One might even call this brand of state-corporate relationship “semi-fascist.”
RFK is right that the Biden administration engaged in censorship through agencies, but it wasn’t exactly a secret. Recall Jen Psaki informing us that the White House was “flagging problematic posts for Facebook that spread disinformation.” Biden claimed that allowing unfettered speech on Facebook during Covid was “killing people.” Just contemplate the media’s reaction if Trump’s White House had been keeping lists of “problematic” posts.
Remember, as well, White House Communications Director Kate Bedingfield warning that social media companies “should be held accountable” for the ideas of those who use their websites. Was she talking about the ideas that spurred the 2020 Black Lives Matter riots, the most expensive in history? Was she talking about those who spread conspiracy theories about Russian collusion? Probably not. Though Trump never did anything to inhibit the spread of criticism or conspiracy theories.
The practical problem with allowing the state to dictate speech is that it will surely abuse the power by tagging inconvenient positions as “disinformation,” as it did with the Hunter Biden laptop story and as it did when pressuring Facebook to ban stories on the Chinese origins of Covid. Even if this were not the case, the state has no business guiding, engaging in, or suggesting any limits on free expression — even when it comes to real misinformation or disinformation. The president swore an oath to the Constitution, not the consensus of “experts.”
But look at me naively prattling on about neutral principles. There is no uproar when Biden creates a Ministry of Truth to combat alleged disinformation because the media are uninterested in neutrality of free expression. Partisan legionnaires like Philip Bump note that “Misinformation-spouting RFK Jr. muses that Biden is a threat to democracy,” as if these assertions are somehow in conflict. Most of the attacks on RFK’s comments by “experts and historians” do nothing to dispel the contention that the president works to censor Americans.
One gets the sense, in fact, that just like Ketanji Brown Jackson, most Democrats believe the state dictating speech (as long as it’s run by the left) is both necessary and good for “democracy.”
Me? I don’t believe questioning public health officials is any kind of threat to the constitutional order. Nor is questioning the outcome of elections. Not if you do so within the system and a court exists that will stop illegitimate attempts to take it — as it did, for instance, when Al Gore tried it in 2000. (Biden, incidentally, continues to smear, delegitimize, and ignore that court whenever convenient.)

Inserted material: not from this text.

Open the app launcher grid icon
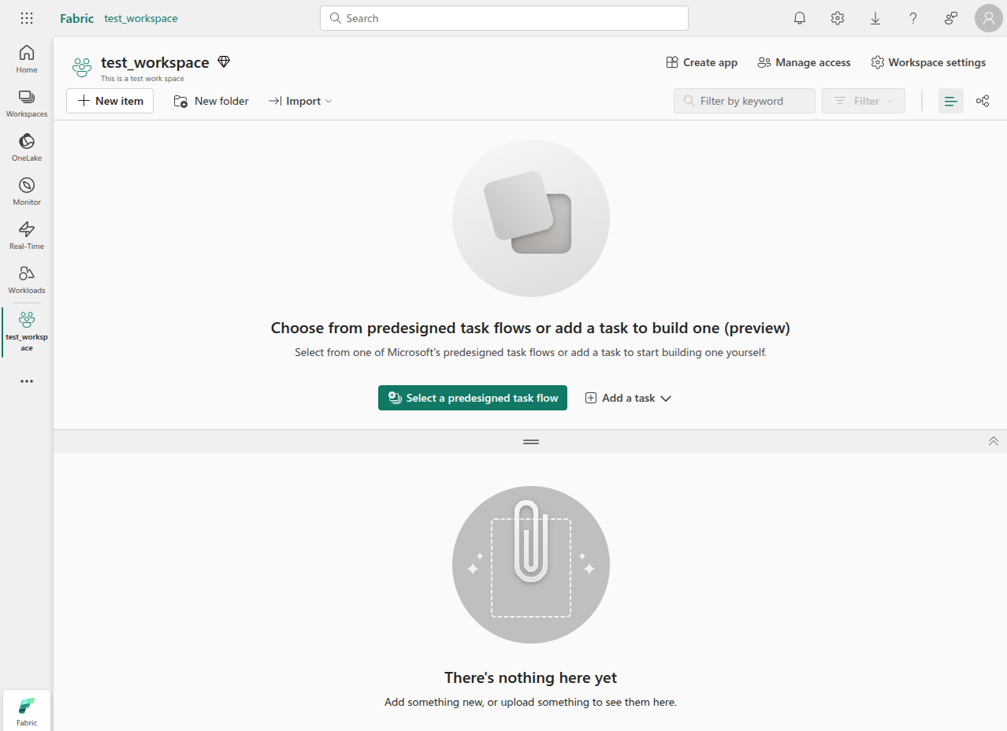 [x=27, y=18]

The biggest threat to “democracy” — if by democracy we still mean the Constitution — is when the powerful ignore limits of the state with impunity. From that perspective, Biden has been a cancer on “democracy.”
The left rationalizes and often justifies his authoritarianism by noting the existence of Trump. Even if the former president were as bad as Democrats claim, there is a slew of institutions ready to stop him. Biden? Those institutions cheer on his abuses. And that alone makes him more dangerous.